Tuesday, 23 October 2012

White Mischief 3. "The Bolter" by Frances Osborne.


Decline and fall of a flapper
Frances Osborne's The Bolter lovingly lays to rest the ghost of the eternally frivolous but diehard manhunter Idina Sackville, says Robert McCrum
Robert McCrum
The Observer, Sunday 4 May 2008

The Bolter
by Frances Osborne

At heart, The Bolter is a work of family exorcism by the great-granddaughter of a scandalous Edwardian woman, Idina Sackville. Like all such family reckonings, it contains both less, and more, than meets the eye. Perhaps nothing is more seductive than the fascinated contemplation of distant shames. In coming to terms with an exceedingly high-spirited skeleton in her ancestral cupboard, Frances Osborne also paints an enthralling portrait of upper-class English life just before, during and immediately after the Great War. 'In an age of wicked women,' writes Osborne, 'Idina pushed the bounds of behaviour to extremes.' How can we not read on?

The child of conventionally irresponsible, moneyed parents from a family dating to the Conquest, lovely, weak- chinned Idina haunted the bars and ballrooms of Edwardian London like a character in fiction. She was inseparable from a black Pekingese named Satan, cultivated an immaculate, more than slightly dangerous, image and married one of the youngest, richest and best-looking of the available millionaires a year before the Great War broke out.

After her marriage fell apart, she lived the life of a flapper until the crash of 1929 ended her revels. Twice divorced before she was 30, she fled to Kenya, the spiritual home of the damned and the beautiful. There, in a dissolute spiral of house parties, gin-fuelled country club binges and long weekends of wife- swapping, Idina became the focus of the Happy Valley set, a complicit witness to the thrilling excesses first described by James Fox in White Mischief.

Idina was, in fact, only a spectator at the 'Jock' Delves Broughton murder trial, but she was certainly close to the principals. In Kenya, her bed was apparently known as 'the battleground', she welcomed her guests from a green onyx bath and encouraged the kind of heartless gaiety typical of her class and generation. In this version, her life was certainly the stuff of fiction. Painted by Orpen and photographed by Cecil Beaton, she lived in a world that, on Osborne's account, lay somewhere between Wodehouse and The Waste Land, but was probably closest to the Waugh of Vile Bodies and A Handful of Dust.
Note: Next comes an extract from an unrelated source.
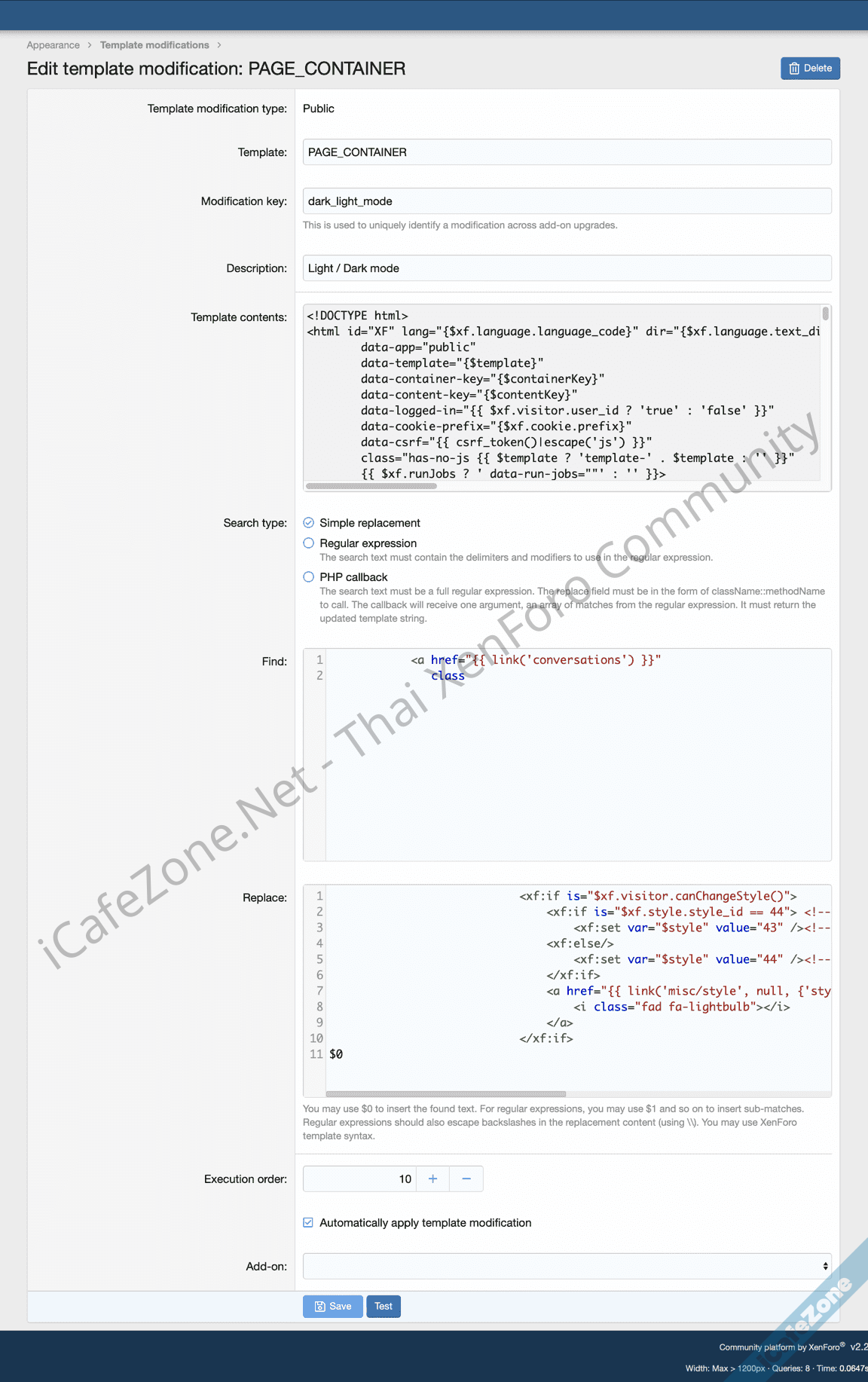
Task: Focus the Modification key field
Action: (x=567, y=201)
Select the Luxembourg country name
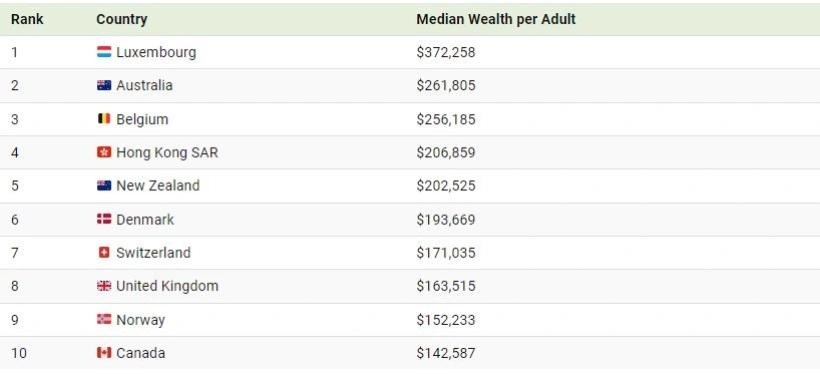 click(156, 52)
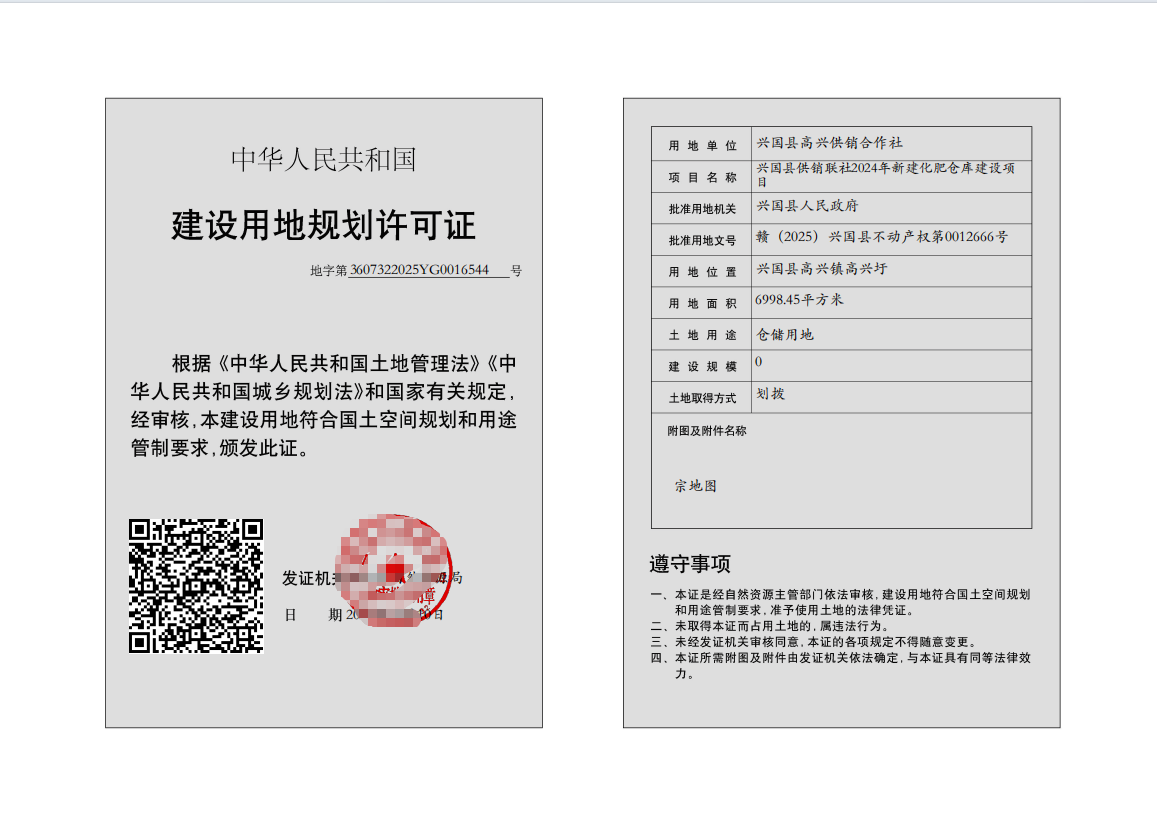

So, with half an eye on her market, Osborne writes that her great-grandmother's life was 'uncannily reflected' in 'the Bolter' of the great Nancy Mitford novels, Love in a Cold Climate, The Pursuit of Love and Don't Tell Alfred. This makes commercial sense, but it's slightly misleading. Osborne presents no real evidence that Mitford was writing more specifically than about a familiar Edwardian type. Idina Sackville was the kind of woman who excited gossip and her behaviour was, no doubt, shocking to her family, but if she can be found between the pages of a novel, it's a now forgotten interwar bestseller. In her day, Idina Sackville inspired the fictional character of Iris Storm, the tragic heroine of Michael Arlen's bestseller The Green Hat. This was a role that would be played by Greta Garbo in the film version, A Woman of Affairs. 'There is some taste in us that is unsatisfied,' says Iris Storm. 'Life's best gift is the ability to dream of a better life.'

To her family, possibly, Idina Sackville was a 'bolter', but she was also a tragic figure of a young woman whose life was broken by the catastrophes of 1914-18. It is in its evocation of these seismic years that Frances Osborne's book becomes truly interesting.
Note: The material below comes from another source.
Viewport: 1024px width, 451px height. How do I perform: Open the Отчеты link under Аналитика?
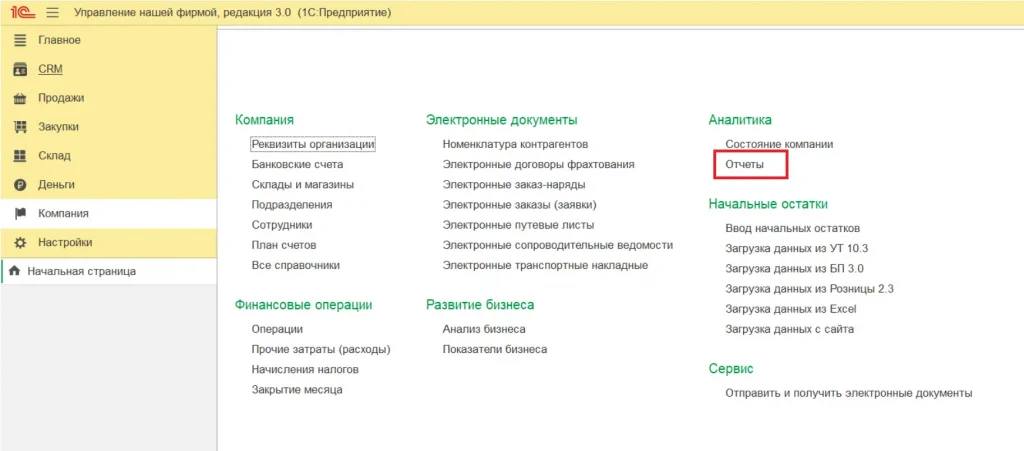click(x=744, y=163)
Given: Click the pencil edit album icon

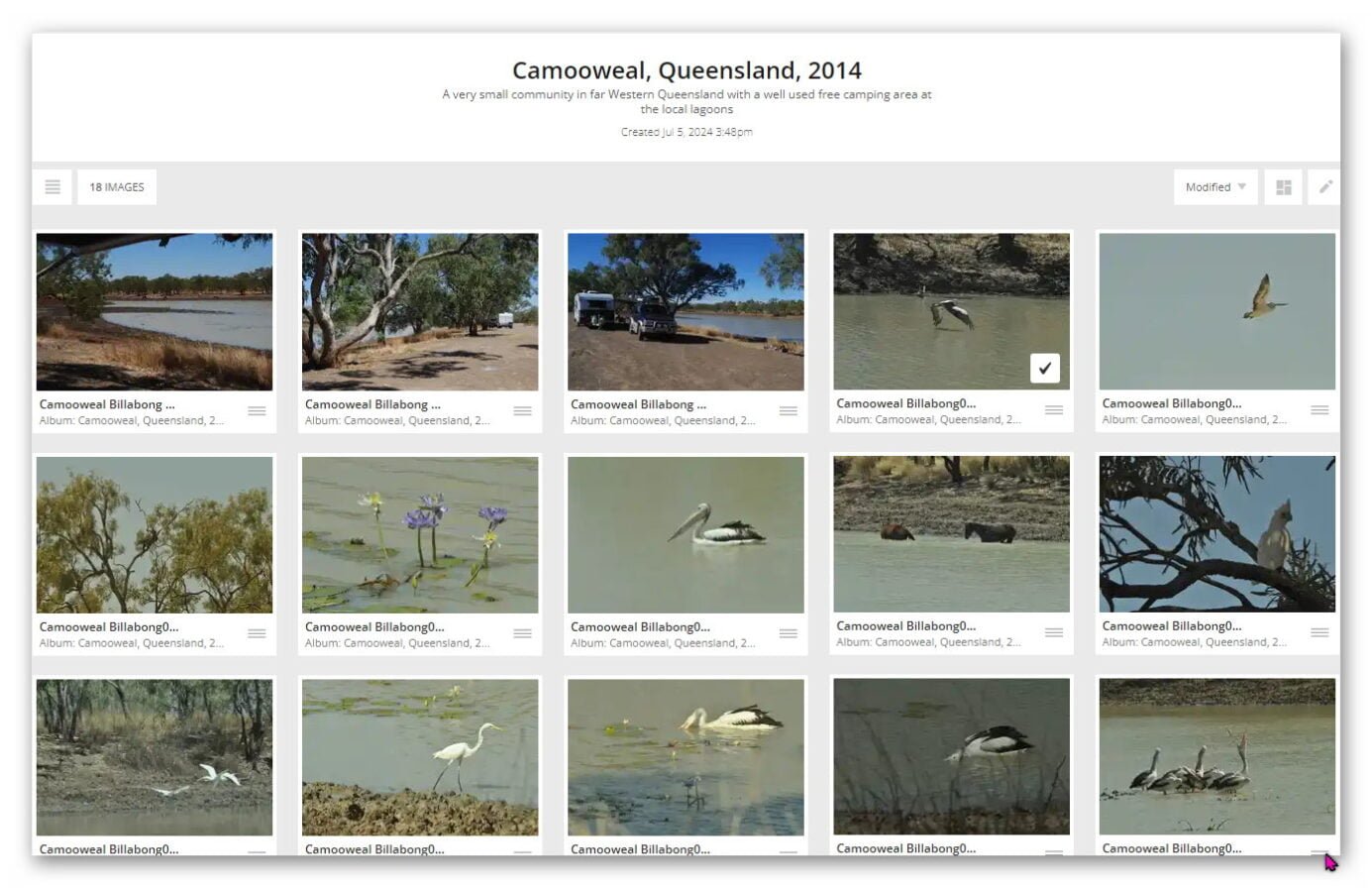Looking at the screenshot, I should (x=1325, y=187).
The Edwardian England in which Idina Sackville came of age was a fun palace of champagne breakfasts, boating regattas and thé dansants, but it was also cruelly oppressive to unmarried women. If you were single, you were chaperoned until you found a husband. If you were divorced, you were beyond the pale.

Idina was unmarried, at first; her mother, Muriel de la Warre, was divorced. In this socially perilous situation, it's hardly surprising that, as Osborne writes, in her rather breathless prose: 'Idina threw herself into the rounds of bals blancs with abandon. Nobody forgot a dance with her.' Soon, she had landed a fiancé, a dashing cavalry officer named David Euan Wallace, an heir to one of Scotland's richest families and a close friend of Stewart Menzies, the fabled British intelligence chief, and model for 'C'.

For a few months, the newlyweds enjoyed a late-Edwardian idyll, dinner at the Ritz, nights out at the theatre, dancing to ragtime on the gramophone until the small hours. Briefly, it seems, Idina was happy and fulfilled. Then the war came. Wallace was dispatched to the Western Front where, as a junior officer, he was lucky to survive. Occasional leave was frantic and distressing. Slowly, Idina's perfect match unravelled, pulled apart by loneliness, boredom and desperation. Osborne, who has done a prodigious amount of valuable social research, is particularly good on the strangely opulent life of the home front, the comforts of infidelity, the cabaret nights of the women left behind and the caprices of soldiers on leave looking for a good time.

Rather contradicting the title of her book, Osborne makes it clear that it was Wallace's 'Edwardian friendships' with girls named Barbie, Dickie and Avie that wrecked his marriage to Idina. At least to start with, she was less a 'bolter' than a 'bolteree'. Once the war was over, not surprisingly, Idina found a lover of her own, the first of many, and plunged into a jazz-age haze of morphine, cigarette smoke and American cocktails. At the age of 25, a full-blown flapper with two small children, cruising the streets of London in her Hispano-Suiza, her life was already emotionally derailed.

Frivolous, rich, sexy, achingly fashionable, but not (you suspect) too bright, she remarried and set sail for Kenya and Happy Valley. Osborne notes that her great grandmother once again 'had bolted'. On the evidence of her book, Idina's behaviour looks rather more like a desperate expression of a quest for 'the dream of a better life'. I think it is commendable that, in the absence of hard evidence about Idina's feelings, Osborne does not indulge in speculation, but sometimes the reader does long to know more about the emotions seething beneath the surface.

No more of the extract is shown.